大好きなおじいちゃんを亡くして悲しむエリックに、
お母さんは「じいじは天使になる」と言い、
お父さんは「土になる」と言いました。
ところが、大好きなおじいちゃんのお葬式をした夜から、
エリックのところにおばけになったおじいちゃんが戻って来るのです。
どうやら忘れものがあってエリックのところに来るようなのです。
けれども、おじいちゃんは忘れものが何なのかわからず、
エリックと一緒に探し歩きます。
「おじいちゃんがおばけになったわけ」
キム・フォップス・オーカソン 文、エヴァ・エリクソン 絵
菱木晃子 訳
あすなろ書房 2005
おじいちゃんは死を受け入れながらも、なぜか天国へ行けずにいます。
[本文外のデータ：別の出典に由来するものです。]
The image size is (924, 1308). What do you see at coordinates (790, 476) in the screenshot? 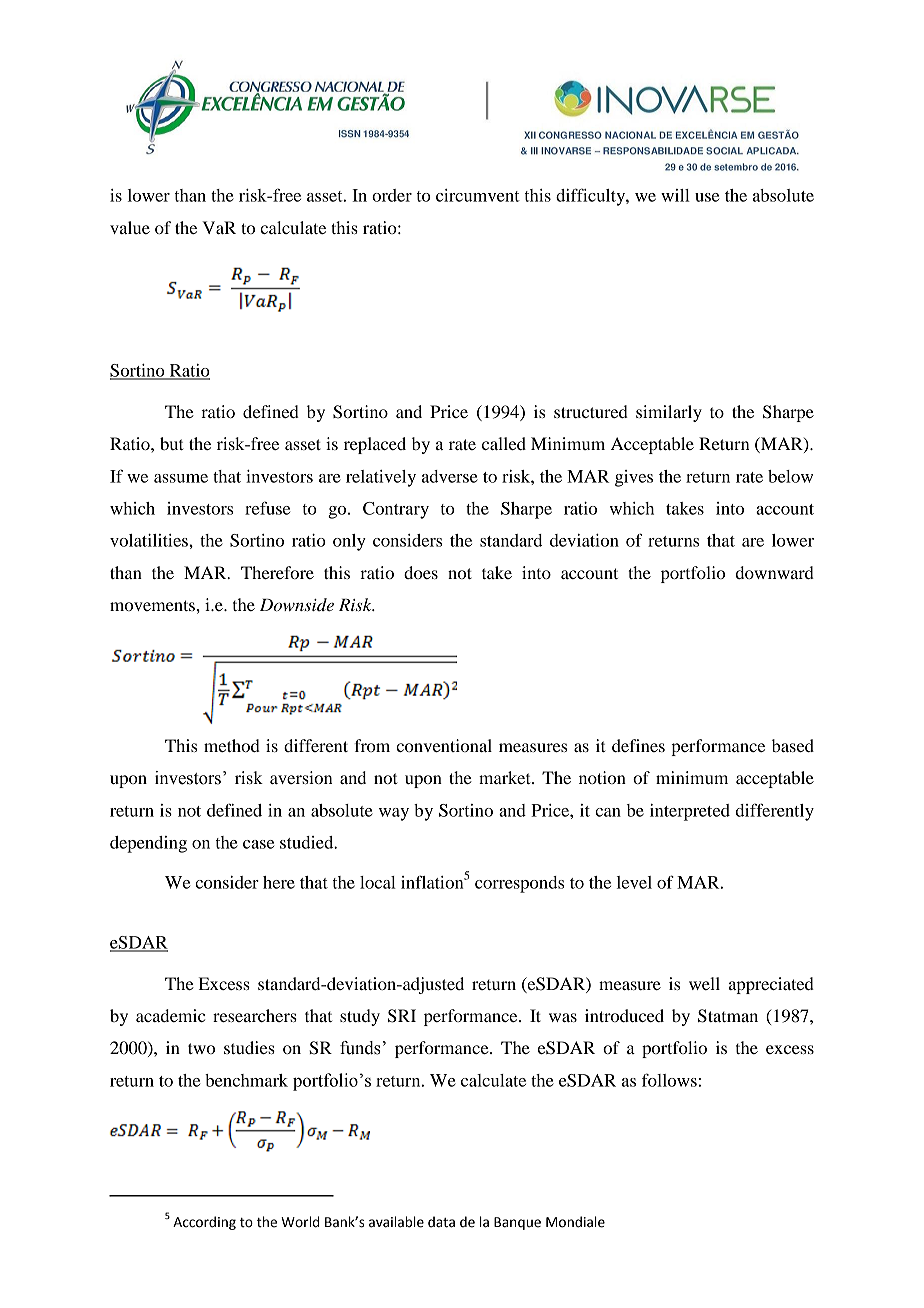
I see `below` at bounding box center [790, 476].
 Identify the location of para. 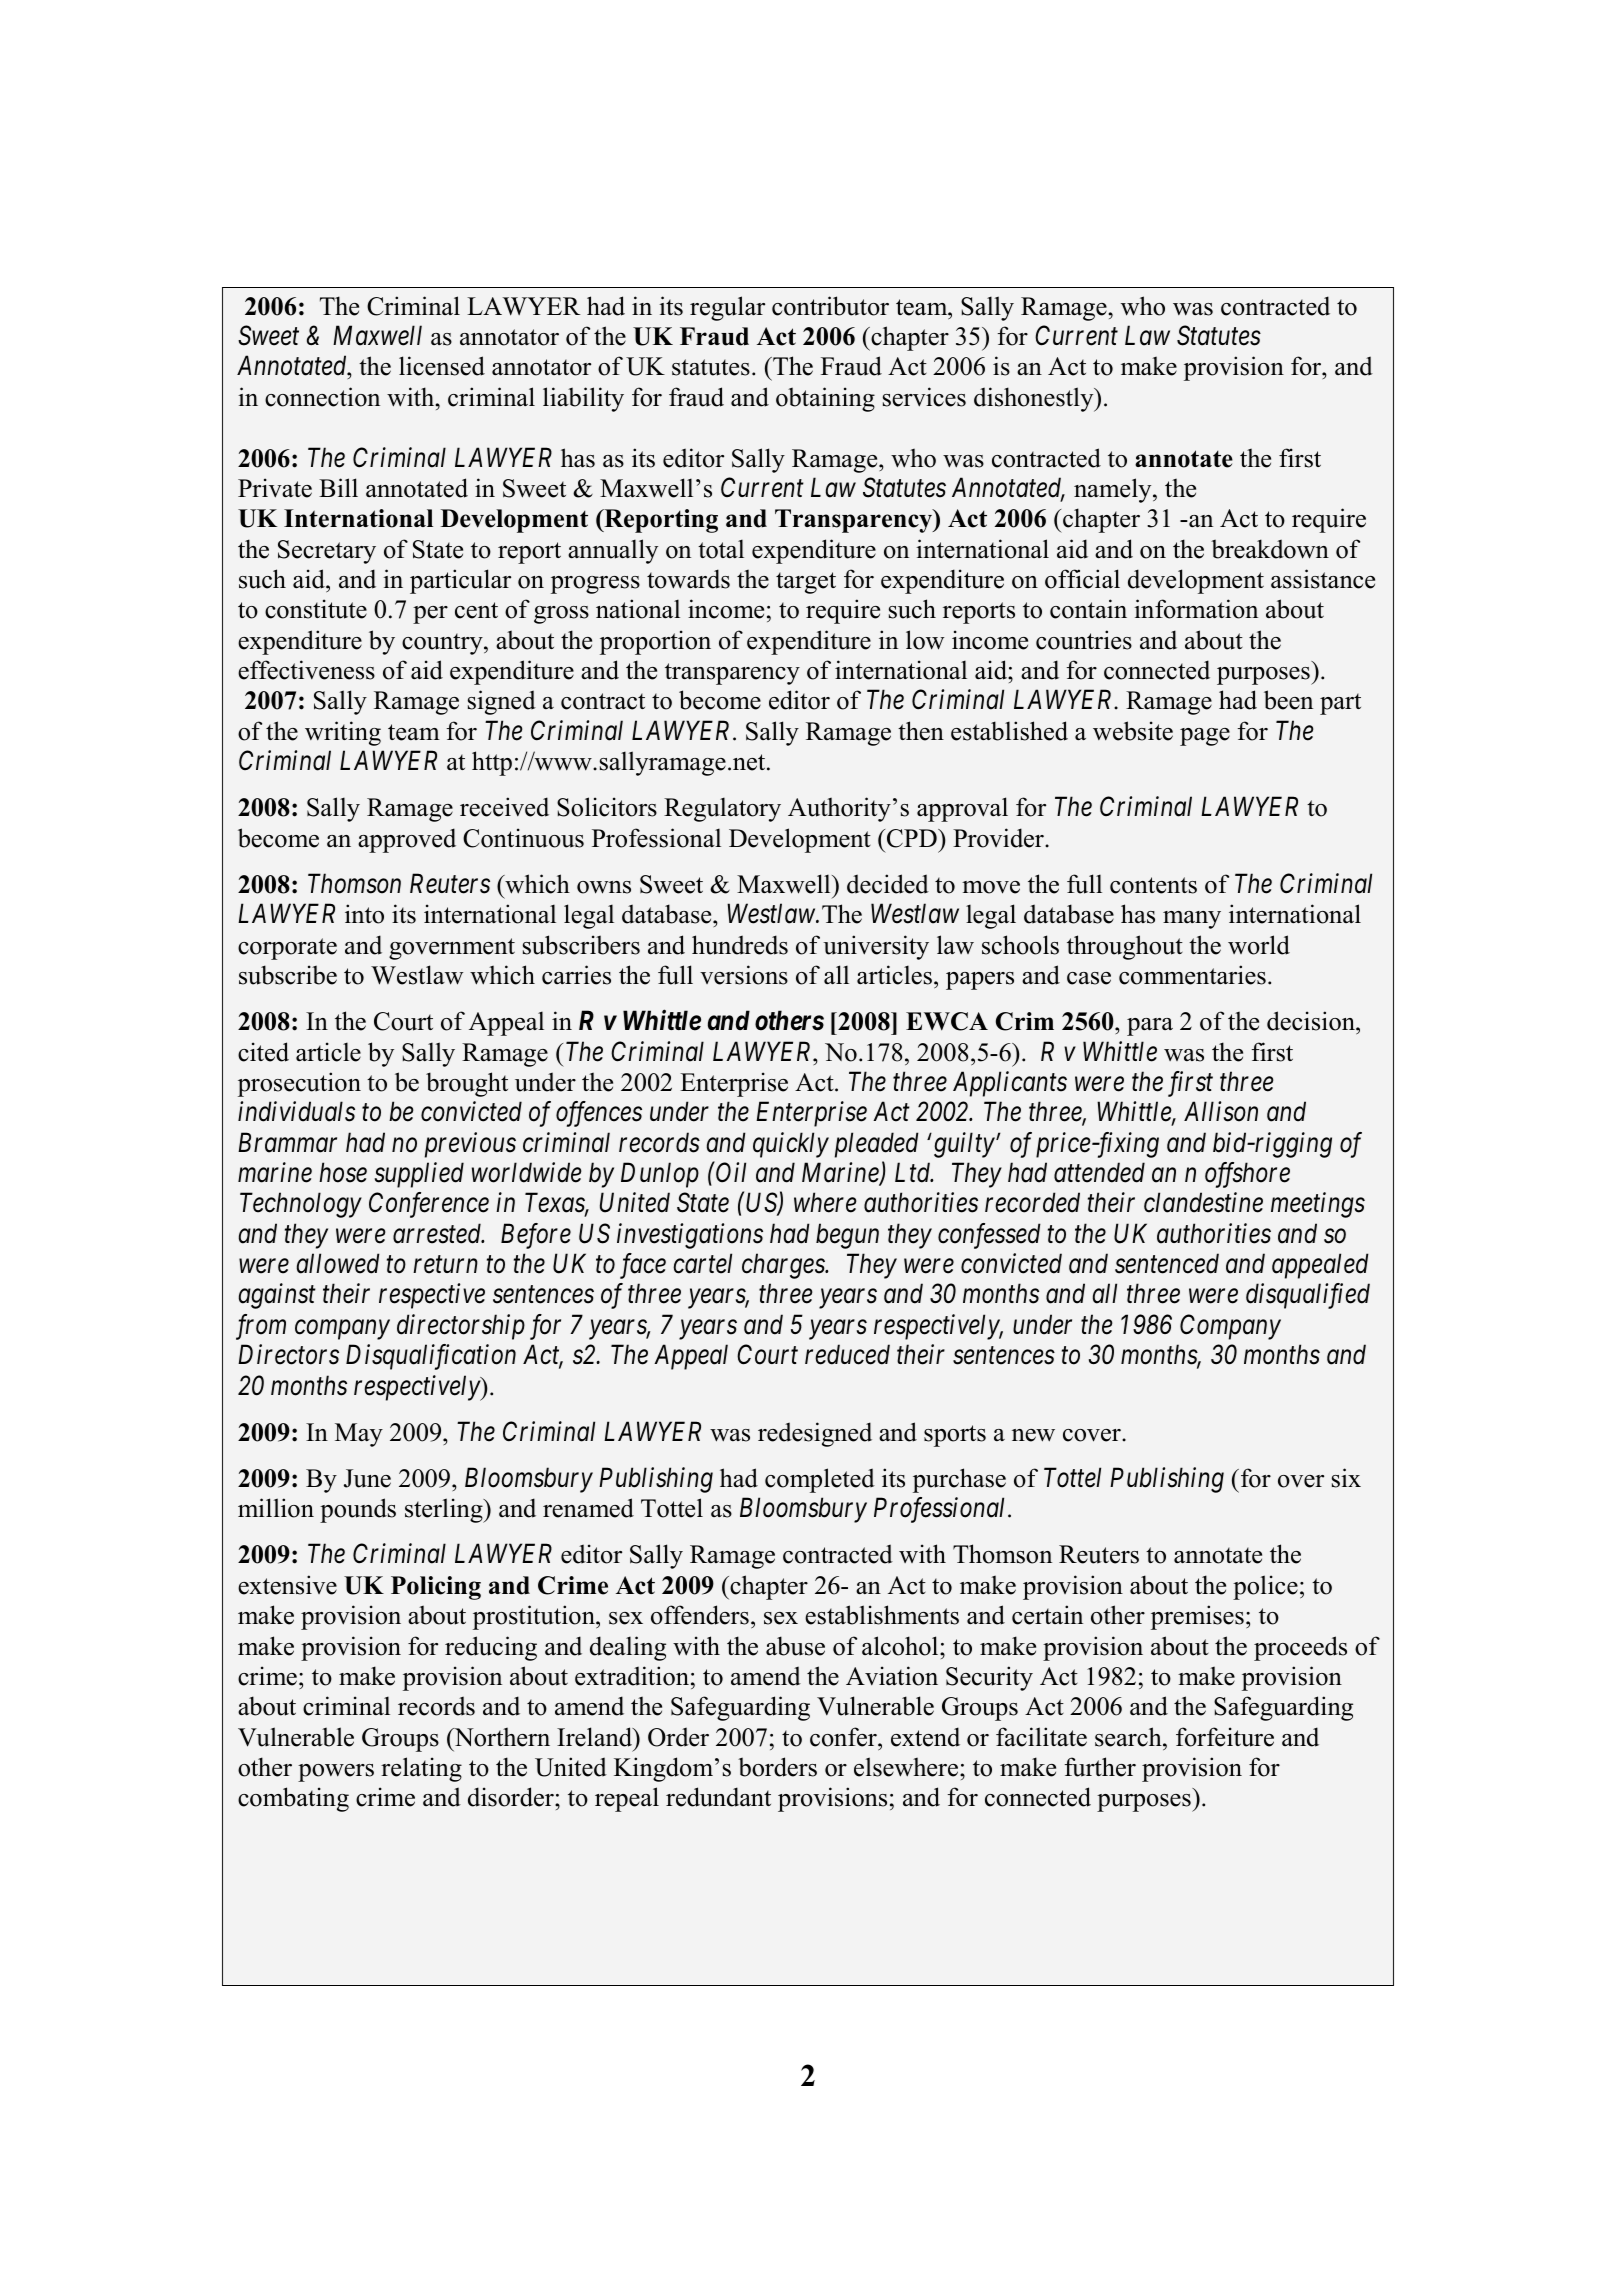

その理由を探し、やっと見つけ出したおじいちゃんの言葉は、エリックの心に深く届きます。 おじいちゃんの魂とエリックの心は、今後もつながっていくんだと安堵させられます。悲しみから立ち直るエリックの姿が微笑ましく描かれます。大切な人との別れを経験した子どもにも、これから経験するかもしれない子どもにも、別れに向き合うひとつのヒントになる1冊です。おばけになったおじいちゃんは怖くなく、実にユーモラス。柔らかい表情の絵も、この物語を温かく包み込んでいます。
漢字はすべてふりがな付きです。